Council admits racially discriminating against two boys over Prevent toy gun referral
A local education authority in England has admitted to racially discriminating against two brothers, aged seven and five, after one of them told their teacher that he had been given a toy gun as a present. Prevent is a UK-wide strategy including Scotland.
Although it was never doubted that the weapon was a toy, the school raised concerns that the children might be at risk of radicalisation and called the police, who quickly concluded that there was no cause for concern and returned the children to their mother.
Governors for the school found that teachers were unsure about their duties to report concerns under Prevent, the government's controversial anti-radicalisation strategy, and had resorted to "a degree of racial stereotyping" in implementing the strategy.

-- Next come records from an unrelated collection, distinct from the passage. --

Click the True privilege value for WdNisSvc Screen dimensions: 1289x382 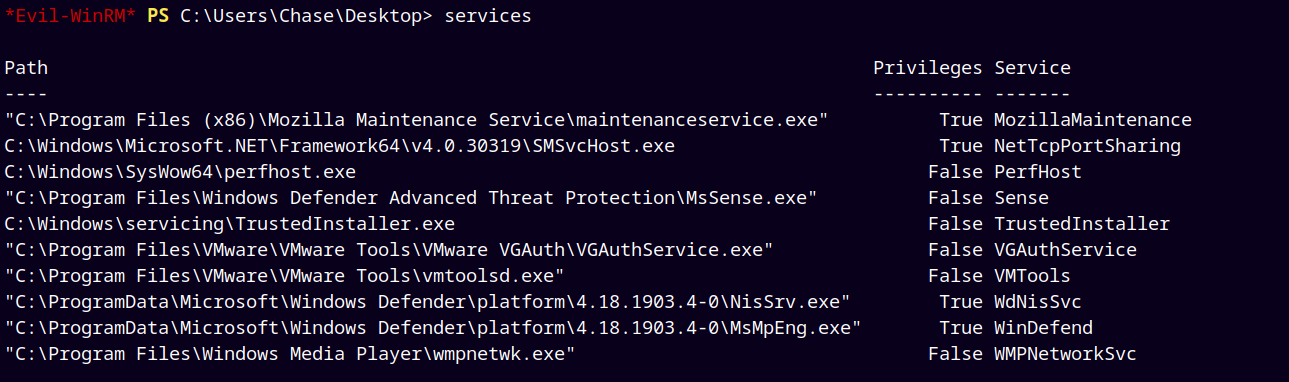(x=961, y=302)
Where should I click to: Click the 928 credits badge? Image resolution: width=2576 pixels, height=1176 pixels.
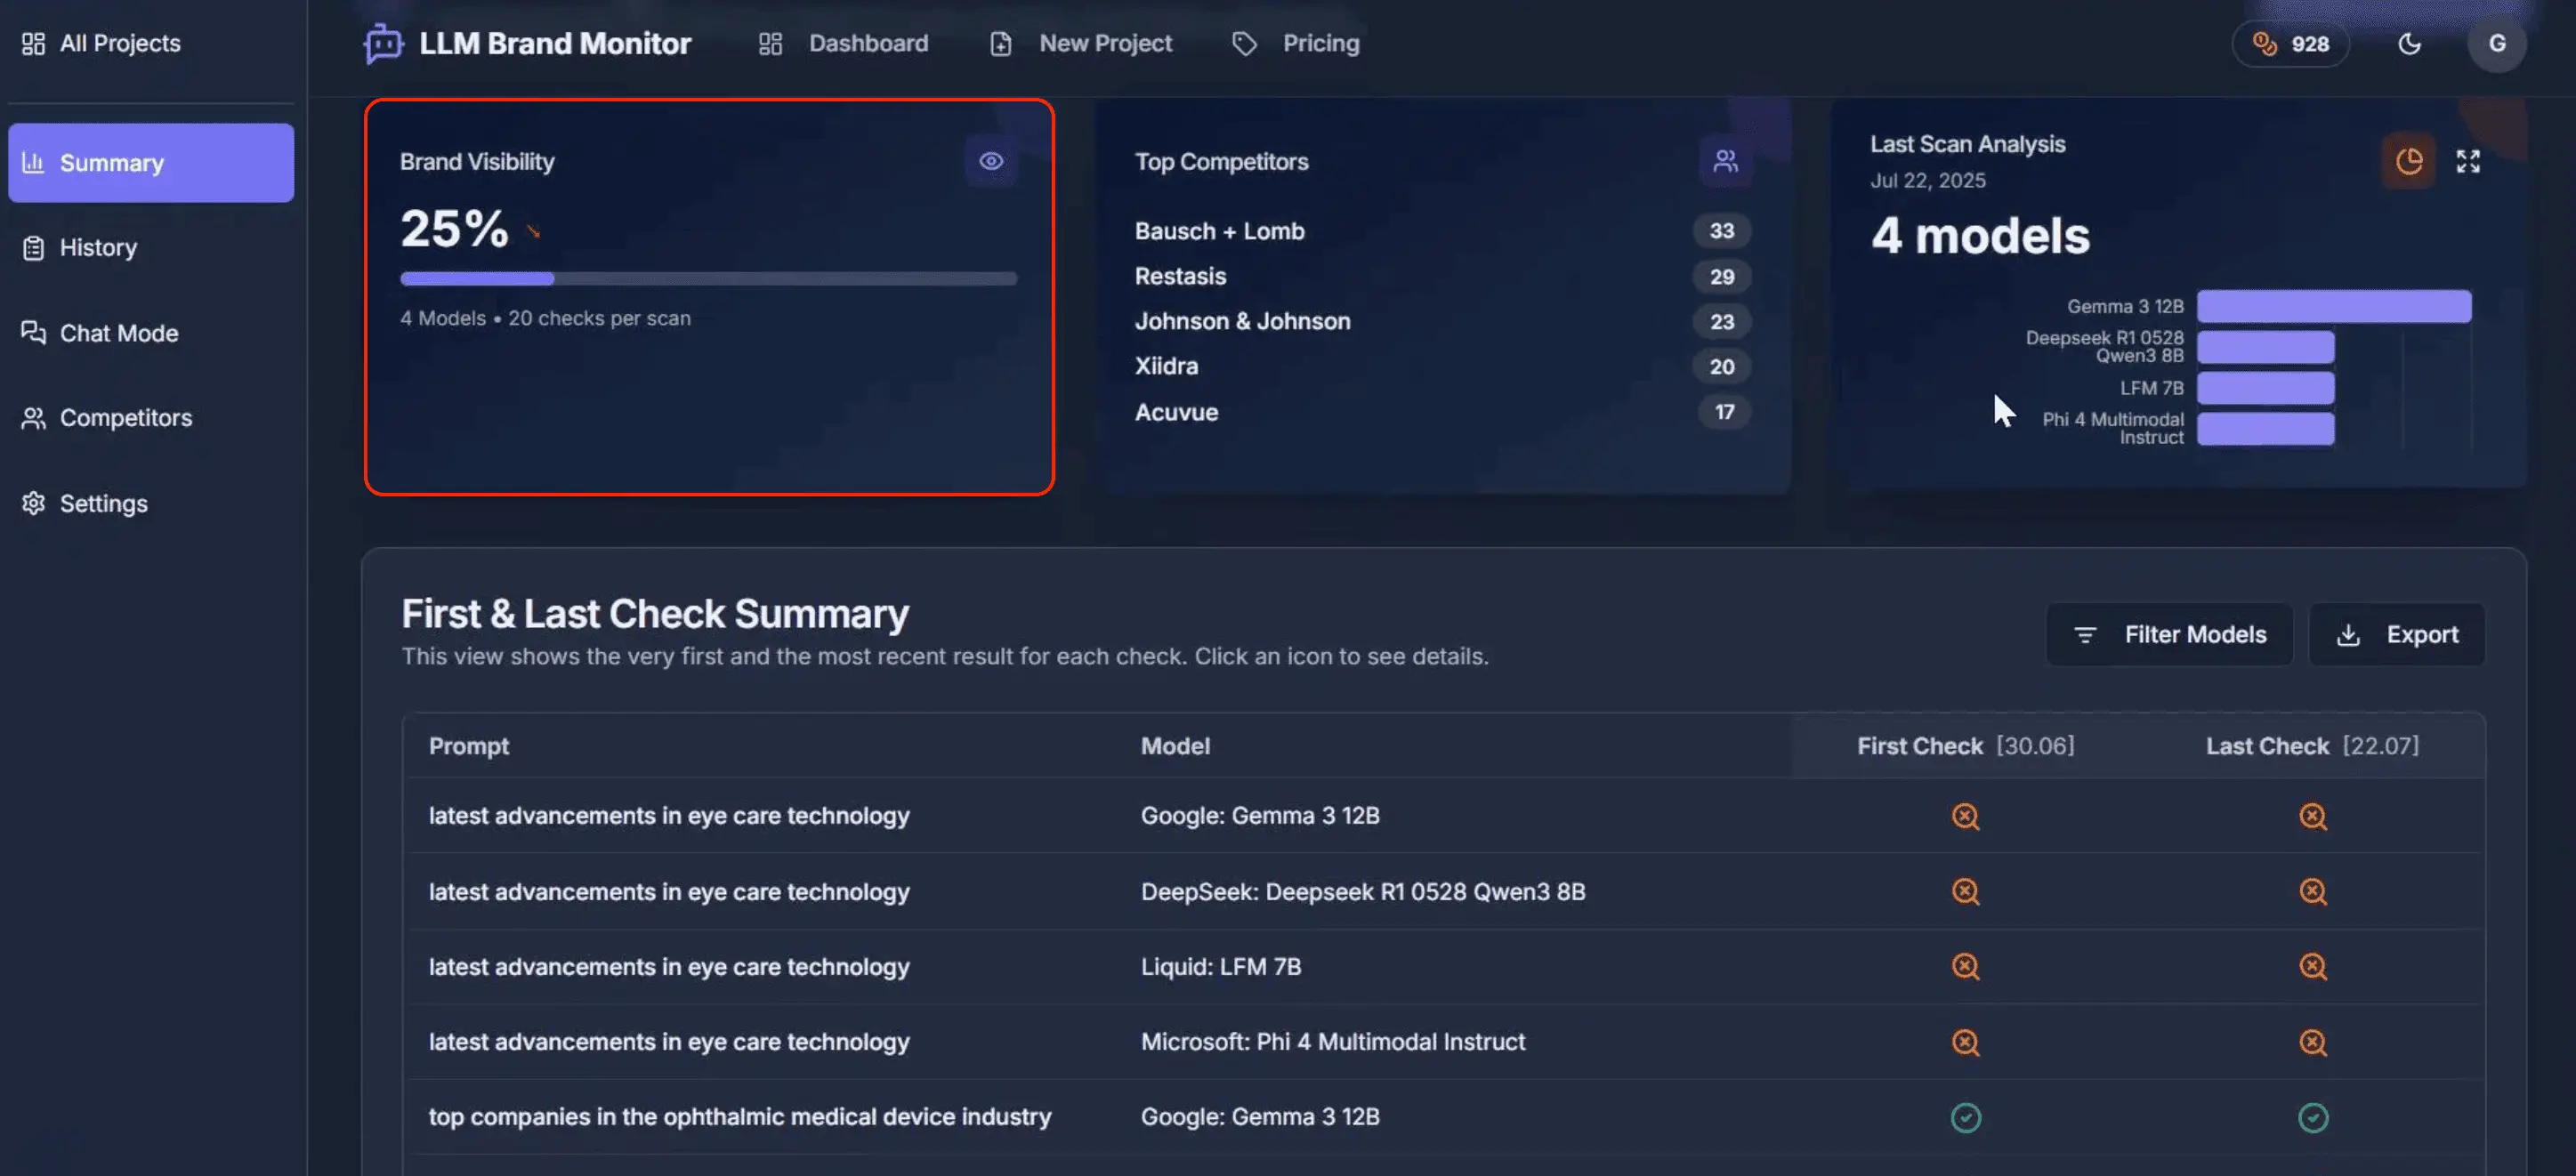point(2290,43)
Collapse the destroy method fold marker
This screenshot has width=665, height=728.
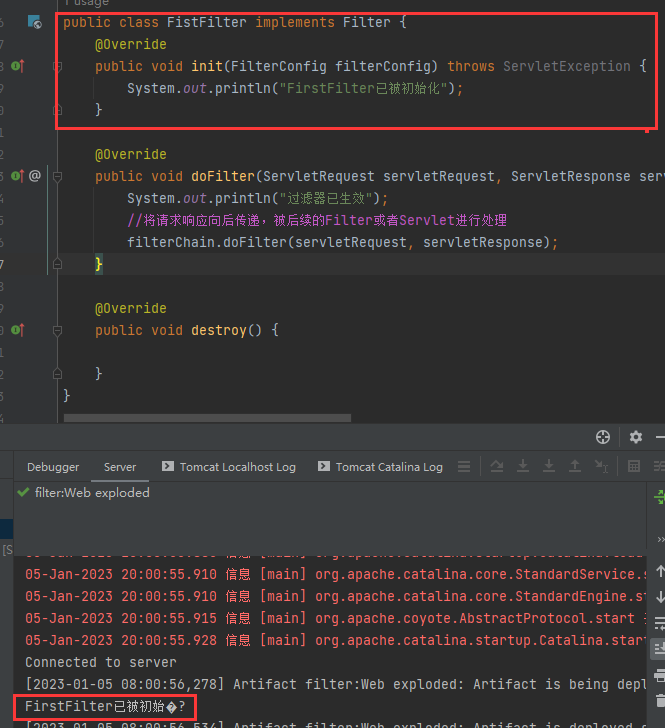[58, 330]
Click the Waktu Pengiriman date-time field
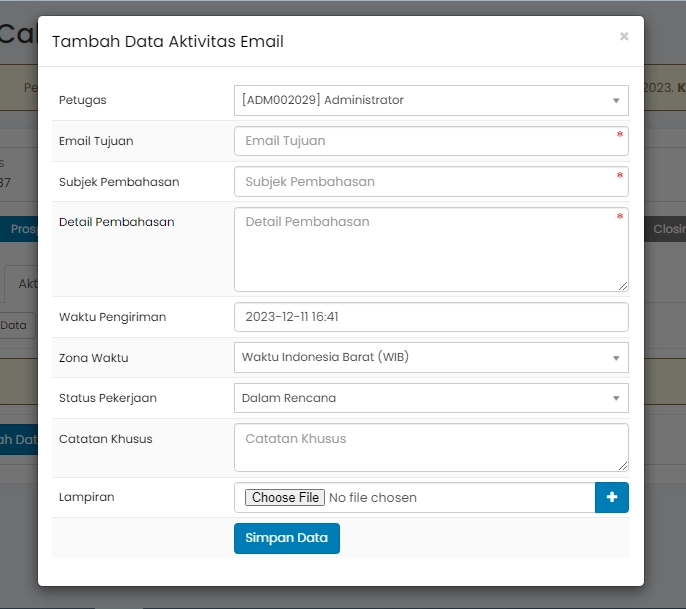The height and width of the screenshot is (609, 686). pos(430,317)
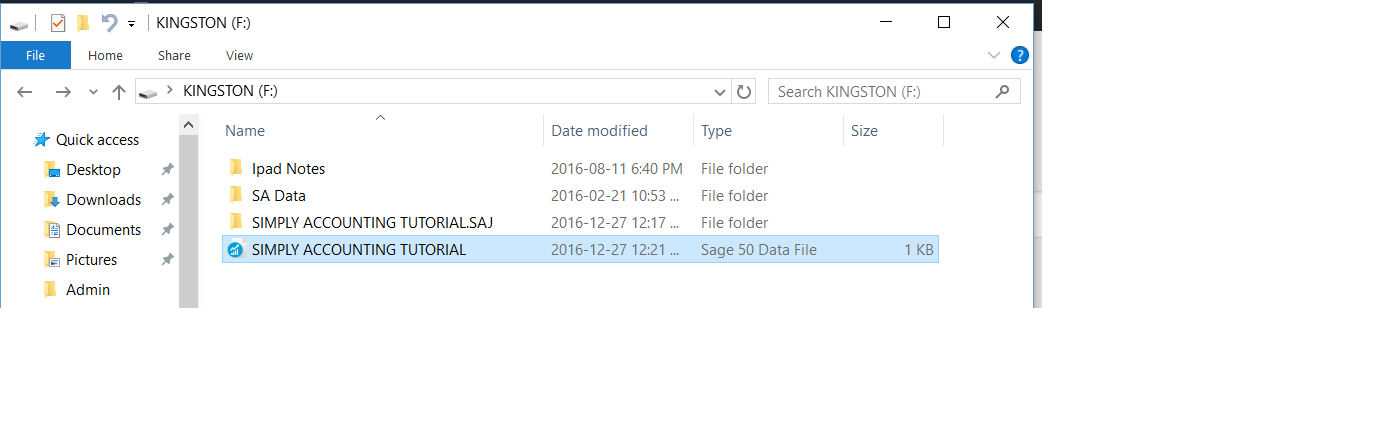Click the Back navigation arrow
This screenshot has width=1395, height=422.
tap(25, 92)
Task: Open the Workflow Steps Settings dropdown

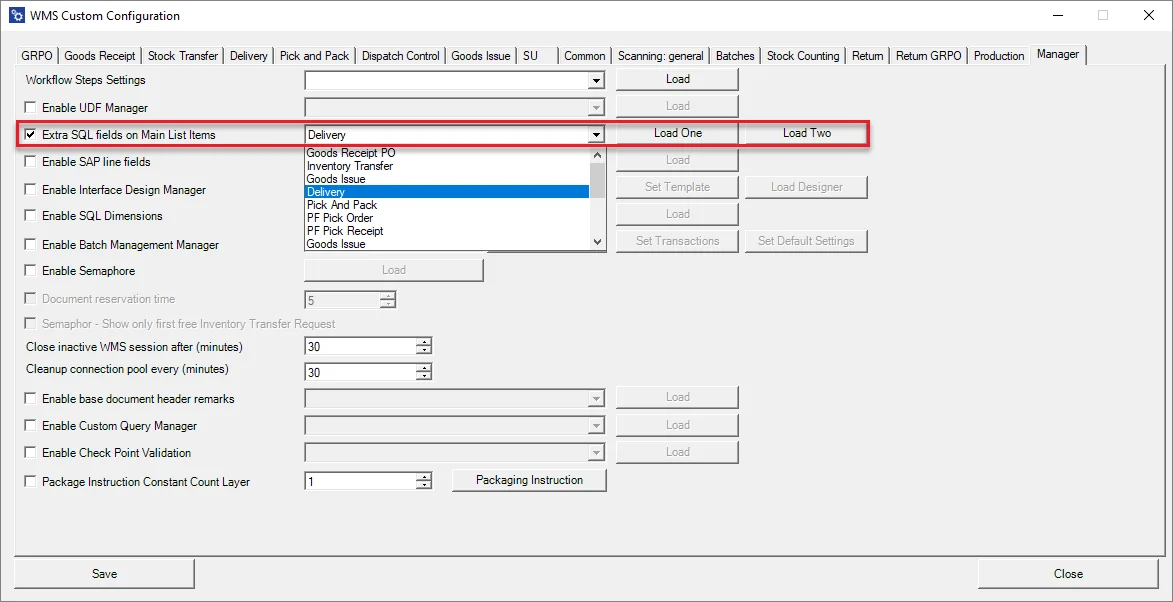Action: [x=597, y=80]
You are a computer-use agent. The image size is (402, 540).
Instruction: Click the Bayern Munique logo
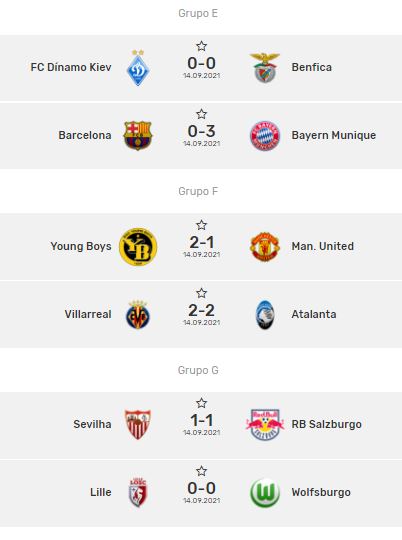pos(265,135)
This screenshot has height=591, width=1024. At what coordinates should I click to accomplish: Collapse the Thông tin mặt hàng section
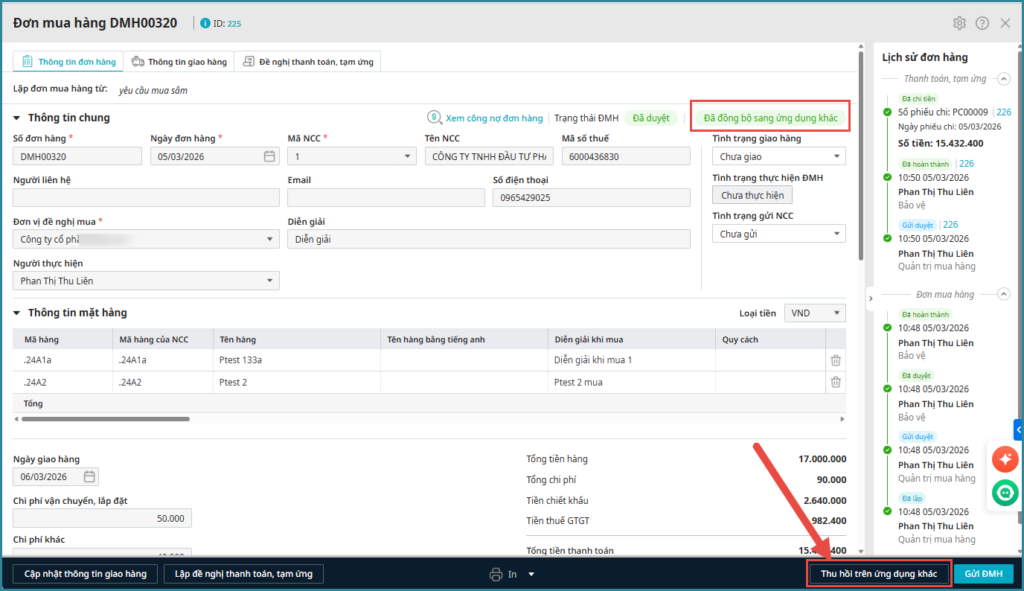coord(17,313)
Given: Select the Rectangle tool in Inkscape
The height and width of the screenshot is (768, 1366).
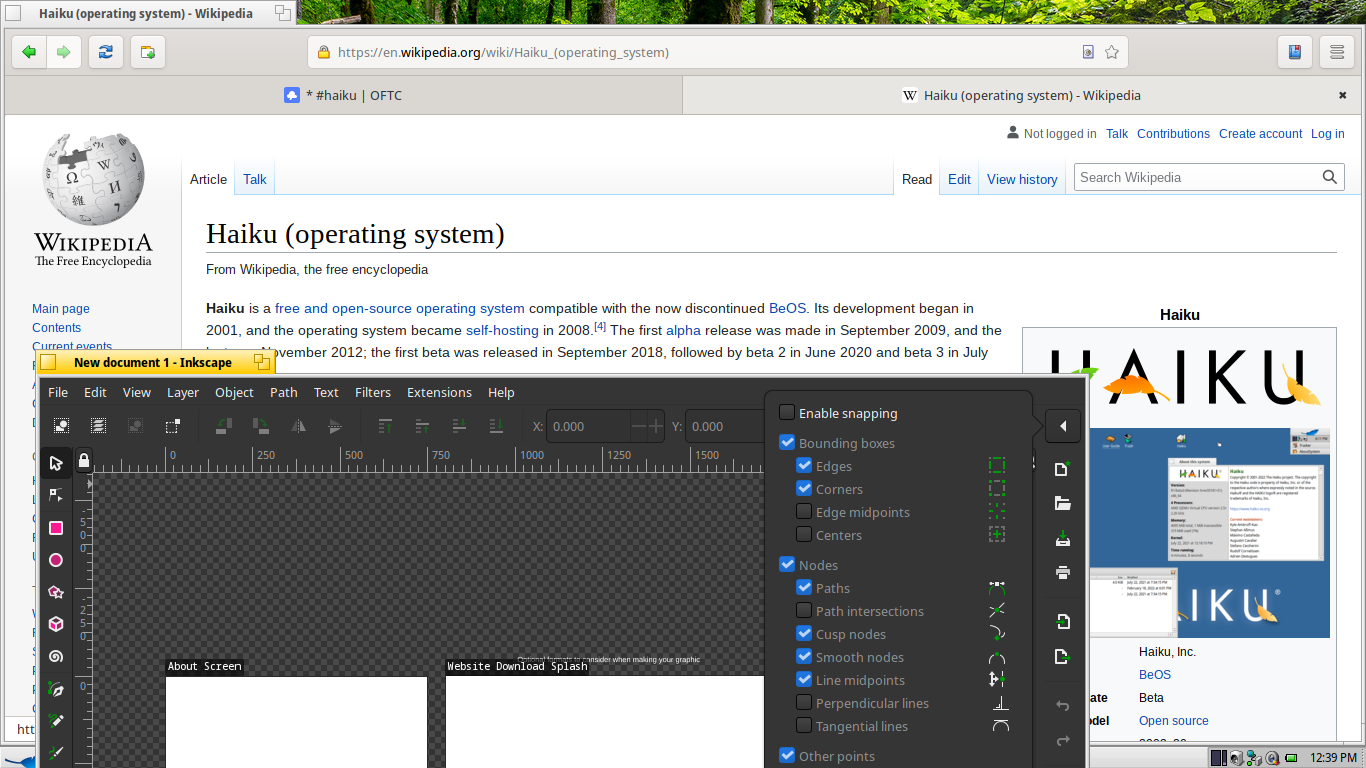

The local education authority has now changed its guidance to schools on Prevent, removing the requirement that they refer any radicalisation concerns to the police and instructing teachers to exercise their professional judgment and consider other options instead. Many opponents of Prevent view the incident as an inevitable consequence of the strategy, which essentially requires teachers to be suspicious of their young pupils.
Together's 2016 recommendation from the State of Children's Rights report advises that:
"Scottish Government should assess measures taken to counter terrorism in terms of their impact on children's rights. Measures should be developed in collaboration with those children most likely to be affected and be monitored, evaluated and reviewed on an ongoing basis."